L’ultima iniziativa del Dipartimento per le Politiche del Mare della Presidenza del Consiglio dei Ministri rappresenta l’ennesima “manna dal cielo” per i Comuni isolani. E Lacco Ameno ne approfitta per intervenire sull’approdo turistico, gestito direttamente dal Comune.
L’Amministrazione lacchese ha infatti deciso l’adesione all’avviso pubblico per la procedura di selezione di proposte progettuali «finalizzate al finanziamento di interventi di sviluppo, riqualificazione e ammodernamento di porticcioli, approdi e borghi marinari situati nei territori di Comuni litoranei italiani, Unioni di Comuni, Comunità isolane e di arcipelago con popolazione residente non superiore a 30.000 abitanti».
La Giunta ha deliberato in tal senso, sottolineando in premessa che «è nell’interesse del Comune di Lacco Ameno attuare interventi di sviluppo, valorizzazione, riqualificazione ed ammodernamento delle strutture e delle aree portuali locali, funzionali al miglioramento della mitigazione dei rischi naturali, della vivibilità locale e allo sviluppo economico e turistico sostenibile delle zone costiere, all’efficientamento energetico di edifici e impianti, all’installazione di fonti rinnovabili e alla tutela dei fondali marini».

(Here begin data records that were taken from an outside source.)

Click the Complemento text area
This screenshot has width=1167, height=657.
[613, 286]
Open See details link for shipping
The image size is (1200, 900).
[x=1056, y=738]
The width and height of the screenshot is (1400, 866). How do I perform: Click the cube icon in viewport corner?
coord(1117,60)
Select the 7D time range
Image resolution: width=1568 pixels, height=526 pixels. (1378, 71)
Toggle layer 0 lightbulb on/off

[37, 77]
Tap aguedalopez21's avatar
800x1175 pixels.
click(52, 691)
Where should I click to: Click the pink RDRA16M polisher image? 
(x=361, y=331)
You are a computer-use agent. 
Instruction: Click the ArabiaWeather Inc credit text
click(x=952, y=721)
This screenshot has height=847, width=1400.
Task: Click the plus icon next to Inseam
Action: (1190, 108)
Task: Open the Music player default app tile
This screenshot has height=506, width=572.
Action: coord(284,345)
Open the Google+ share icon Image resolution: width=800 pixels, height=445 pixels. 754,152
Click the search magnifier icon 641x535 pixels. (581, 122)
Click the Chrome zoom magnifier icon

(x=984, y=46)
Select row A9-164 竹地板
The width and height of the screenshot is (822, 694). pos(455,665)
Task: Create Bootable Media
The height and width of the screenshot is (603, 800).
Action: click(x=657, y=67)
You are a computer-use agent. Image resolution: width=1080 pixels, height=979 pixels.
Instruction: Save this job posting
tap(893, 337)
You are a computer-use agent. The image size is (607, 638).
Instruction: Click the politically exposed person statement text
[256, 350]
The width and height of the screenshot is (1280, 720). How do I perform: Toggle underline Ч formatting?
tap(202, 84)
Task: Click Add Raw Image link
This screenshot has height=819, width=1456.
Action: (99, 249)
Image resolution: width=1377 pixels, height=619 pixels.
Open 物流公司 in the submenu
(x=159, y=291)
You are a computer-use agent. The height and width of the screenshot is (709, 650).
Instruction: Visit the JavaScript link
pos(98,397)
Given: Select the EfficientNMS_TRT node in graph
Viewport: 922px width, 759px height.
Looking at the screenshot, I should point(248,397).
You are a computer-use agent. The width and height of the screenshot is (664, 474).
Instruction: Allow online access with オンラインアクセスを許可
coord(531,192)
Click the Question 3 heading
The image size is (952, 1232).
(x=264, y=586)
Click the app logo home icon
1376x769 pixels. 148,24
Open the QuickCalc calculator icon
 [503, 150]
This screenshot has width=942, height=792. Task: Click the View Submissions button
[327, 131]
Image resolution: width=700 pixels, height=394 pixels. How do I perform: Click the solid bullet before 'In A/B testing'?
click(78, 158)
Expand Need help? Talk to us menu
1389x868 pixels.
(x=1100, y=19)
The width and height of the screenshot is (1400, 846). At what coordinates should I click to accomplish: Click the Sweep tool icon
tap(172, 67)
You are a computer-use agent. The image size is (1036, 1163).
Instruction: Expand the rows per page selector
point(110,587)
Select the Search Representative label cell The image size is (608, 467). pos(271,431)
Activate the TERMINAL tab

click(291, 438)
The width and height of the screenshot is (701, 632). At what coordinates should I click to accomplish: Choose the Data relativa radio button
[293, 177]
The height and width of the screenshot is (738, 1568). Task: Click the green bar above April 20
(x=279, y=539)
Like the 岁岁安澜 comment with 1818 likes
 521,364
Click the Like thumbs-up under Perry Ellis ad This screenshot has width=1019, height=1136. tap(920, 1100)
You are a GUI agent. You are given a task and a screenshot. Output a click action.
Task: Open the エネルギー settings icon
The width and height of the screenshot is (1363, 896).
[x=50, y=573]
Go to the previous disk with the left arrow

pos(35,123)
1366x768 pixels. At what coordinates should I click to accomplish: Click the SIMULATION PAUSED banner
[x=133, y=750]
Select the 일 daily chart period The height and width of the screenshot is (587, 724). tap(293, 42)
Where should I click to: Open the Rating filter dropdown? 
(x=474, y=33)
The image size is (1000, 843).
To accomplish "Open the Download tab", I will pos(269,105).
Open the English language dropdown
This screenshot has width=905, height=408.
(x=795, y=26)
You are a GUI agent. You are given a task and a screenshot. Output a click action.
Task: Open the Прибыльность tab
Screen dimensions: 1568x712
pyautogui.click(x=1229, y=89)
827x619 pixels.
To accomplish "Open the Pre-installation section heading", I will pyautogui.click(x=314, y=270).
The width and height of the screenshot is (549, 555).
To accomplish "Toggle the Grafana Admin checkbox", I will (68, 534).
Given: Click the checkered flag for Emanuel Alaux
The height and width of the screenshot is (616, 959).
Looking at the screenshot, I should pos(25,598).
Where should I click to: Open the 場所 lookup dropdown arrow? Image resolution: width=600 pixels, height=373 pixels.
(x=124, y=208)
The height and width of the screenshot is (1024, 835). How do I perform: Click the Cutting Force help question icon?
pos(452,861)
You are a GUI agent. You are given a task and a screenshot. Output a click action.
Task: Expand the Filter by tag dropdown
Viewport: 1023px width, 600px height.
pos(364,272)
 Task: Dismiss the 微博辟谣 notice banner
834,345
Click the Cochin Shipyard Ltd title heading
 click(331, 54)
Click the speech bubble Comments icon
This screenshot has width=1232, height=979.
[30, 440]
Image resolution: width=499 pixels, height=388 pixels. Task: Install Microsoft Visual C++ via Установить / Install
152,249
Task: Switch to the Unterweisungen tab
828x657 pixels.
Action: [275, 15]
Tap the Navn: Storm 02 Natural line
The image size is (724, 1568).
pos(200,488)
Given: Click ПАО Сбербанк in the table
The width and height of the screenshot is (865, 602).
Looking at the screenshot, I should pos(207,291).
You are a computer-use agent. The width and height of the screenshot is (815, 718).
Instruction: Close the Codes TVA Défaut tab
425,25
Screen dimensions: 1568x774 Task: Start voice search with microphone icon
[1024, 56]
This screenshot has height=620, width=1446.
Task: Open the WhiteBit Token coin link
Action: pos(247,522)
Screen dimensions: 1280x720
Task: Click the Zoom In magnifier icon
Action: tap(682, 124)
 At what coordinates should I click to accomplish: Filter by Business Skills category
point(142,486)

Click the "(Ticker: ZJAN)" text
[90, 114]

A tale scopo l’Ufficio tecnico comunale ha redatto un Documento Preliminare alla Progettazione per l’intervento denominato “Miglioramento funzionale ed energetico dell’approdo turistico comunale”, il cui importo complessivo è stato stimato in via preliminare in 99.959,13 euro.
La Giunta ha dunque approvato il DIP da candidare all’avviso pubblico, autorizzando il sindaco Giacomo Pascale alla presentazione della istanza di finanziamento.
Rup è l’arch. Vincenzo D’Andrea, responsabile del III Settore.